Tommy Hodges, chairman of Titan Transfer Inc and past chairman of the American Trucking Associations, gave a keynote speech in which he offered a list of the top 10 issues faced by the trucking industry, as chosen in a survey of truckers by the American Transportation Research Institute:

  • Economy! Economy! Economy!

    “The consumer is the key. Seventy percent of our economy is driven by consumer spending. As fuel creeps up and I'm uncertain about where it's going, what happens to my behavior? ‘I'd better not order those 25 trailers I need.”

    Tommy Hodges, Titan Transfer
  • Hours of Service rules.

    He said that with the new rule effective next year, there will be big productivity losses highlighted by two 34-hour restarts.

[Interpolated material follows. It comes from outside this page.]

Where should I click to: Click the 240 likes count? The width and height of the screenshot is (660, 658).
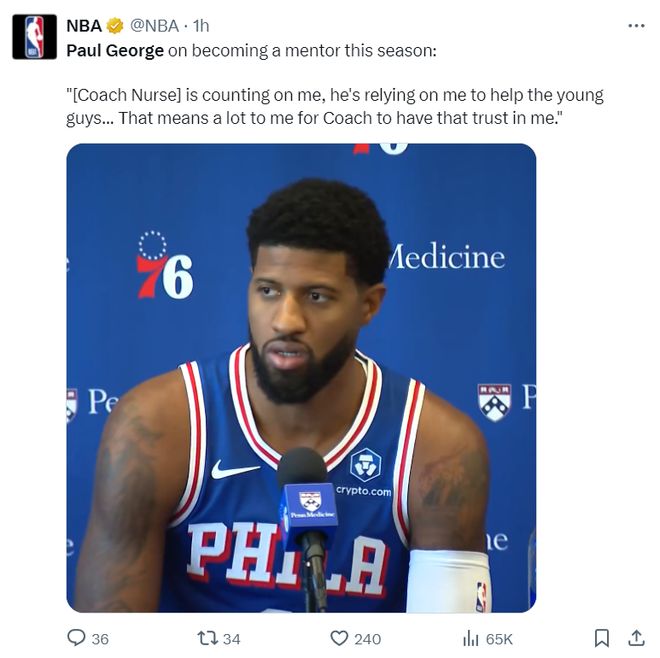click(367, 639)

    “We have 3.6 million drivers across the country, and every one that gets in after midnight Friday has to spend Saturday and Sunday at home to be released to go to work at 6 am on Monday. Now think what that's going to do to congestion when every one of those trucks is released to get to a destination at the same time. It's a huge quagmire.

    “ATA has sued. Stay tuned. All is subject to change. It's in the circuit in Washington, and we just don't know. I think we have a pretty good stance so that the same rule in effect now will stay in place.”

  • Driver shortage.

    He said that a tonnage growth of 31% by 2020 and population growth to 310 million combined with an exodus of drivers during the recession creates a critical situation.

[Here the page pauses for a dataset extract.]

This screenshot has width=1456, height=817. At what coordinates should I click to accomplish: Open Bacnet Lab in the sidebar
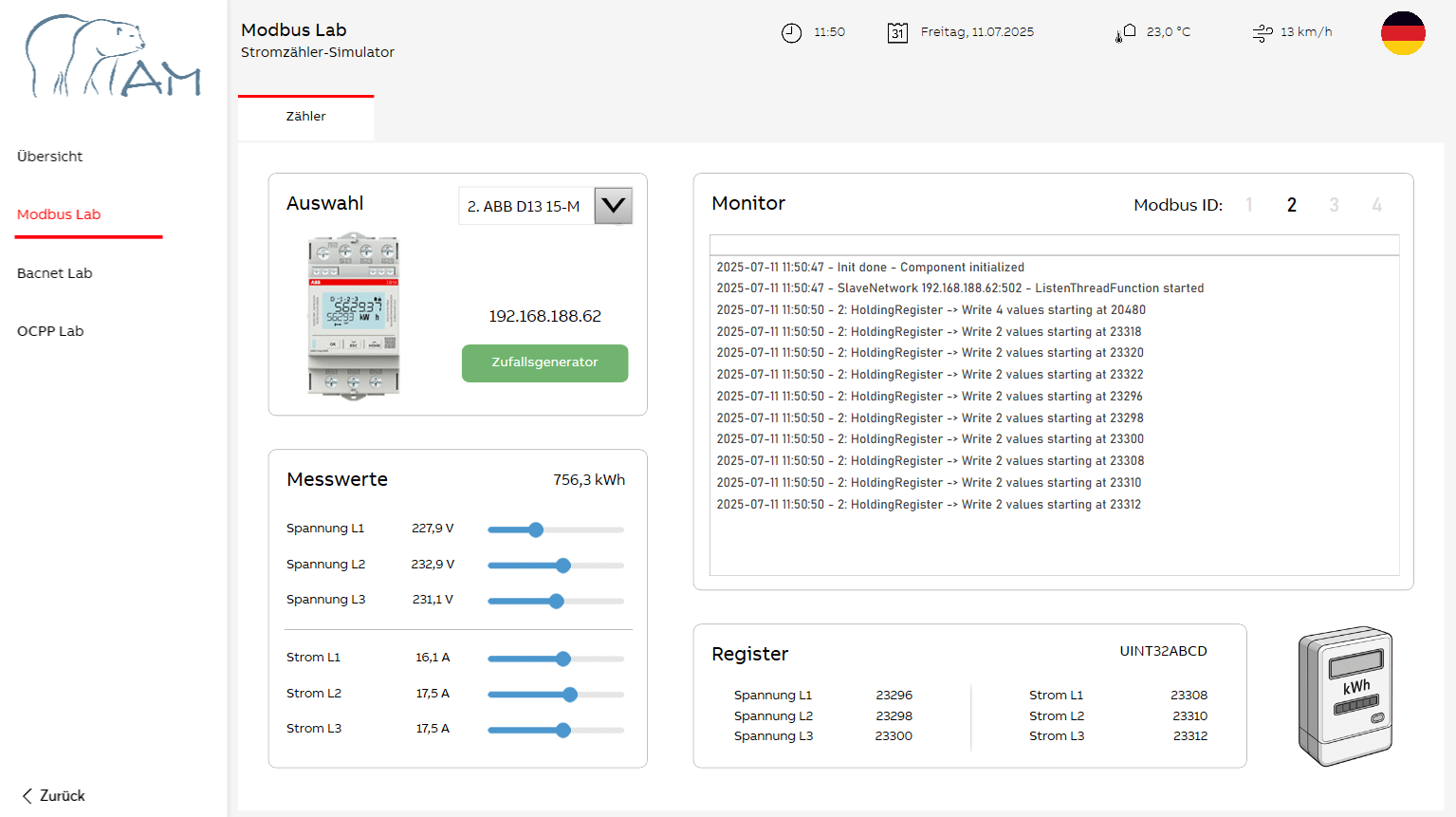(55, 273)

    “I grew up in a generation where a job was your asset. It was a thing you treasured. You may not have liked doing the physical work or the people around you, but your job was an asset. It's changed. The commercial driver is a free agent.

    “We are a consumer society. We want the goods when we want them. So all that ties to a tonnage growth of 31% by 2020 that will create a real paradox for us going forward, because there will be areas of the country that are underserved. We in the South can barely find drivers that will drive in the congestion of the Northeast. They'll quit and make a business owner decide, ‘Am I better to keep that driver and let that load sit there than I am to lose this driver?’”

  • CSA 2010.

    He said it will change the way we do business, because all moving and equipment violations will count against the trucking company, and will stay with the company for 24 months.

    “Some carriers considered ‘satisfactory’ are now showing not be in good shape. CSA is costing drivers a tremendous amount of difficulties. FMCSA at the beginning said they would adapt and make things better as we go. It just hasn't happened.”

  • Fuel issues.

    “We compete with the world for fuel. The US is now a net exporter of refined petroleum products. Hybrids do not currently work in over-the-road applications. Fuel is the #1 cost for most truckload companies: approximately 59 cents per mile to operate an over-the-road truck without taxes.

  • Congestion.

    “There is a huge price tag in costs and time. One of the saddest commentaries we are leaving our children and that we've accepted in our lifetime is that it will take an hour to get to work and an hour to get home — that sitting in congestion is an acceptable waste of time.”

  • Transportation funding.

    “ATA's approach to reauthorization is that we must have a credible seat at the table.”

  • Tort reform.

    “ATA has worked hard to make a significant difference. There's anti-indemnification in 42 states. It's simply the concept that a shipper can give you a contract that says if anything happens to that load, it's all your fault. There are limits on punitive damages and primary seatbelt laws. We've worked hard on that.”

  • On-board truck technology.

    “Electronic logging devices are included in the Highway bill just signed. It levels the playing field for all carriers, with mandated installation and the law calling for one-year rule-making and a probable two-year implementation.

  • Truck size and weight regulations.

    “ATA's position is to give states more flexibility to determine appropriate limits in the upcoming Highway Reauthorization. There's a pilot program in Maine/Vermont, but it's difficult to get a consensus on this issue. We were close to getting something done in the Highway Bill, but lost the provision.”